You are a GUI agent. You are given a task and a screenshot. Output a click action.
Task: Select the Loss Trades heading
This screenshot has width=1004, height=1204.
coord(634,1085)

######

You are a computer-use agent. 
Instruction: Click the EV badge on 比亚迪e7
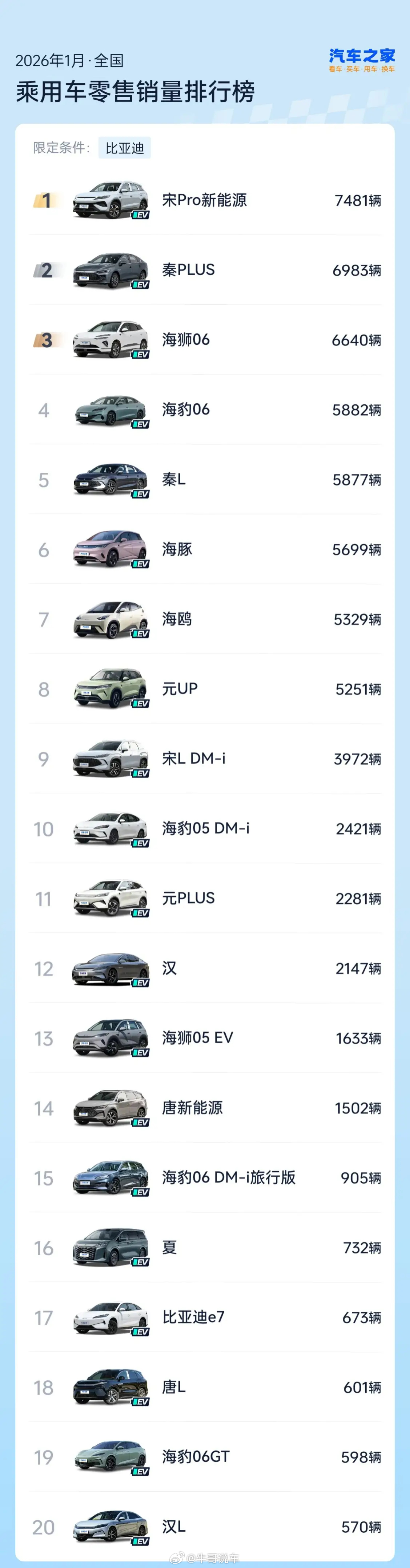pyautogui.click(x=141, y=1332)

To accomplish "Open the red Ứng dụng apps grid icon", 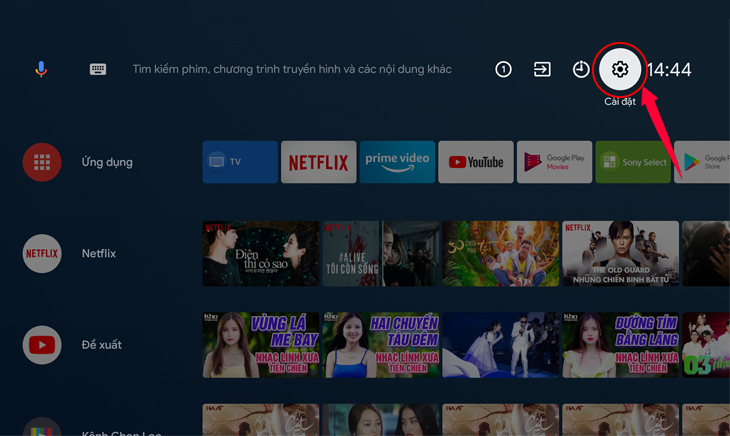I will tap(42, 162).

######

> **INSTRUCTIONS FOR THE TASK**
When a line in the records above holds "agent", that line is to be reported.

> **OUTPUT OF THE EXERCISE**
You are a GUI agent. You are given a task and a screenshot. Output a click action.
You are a computer-use agent. 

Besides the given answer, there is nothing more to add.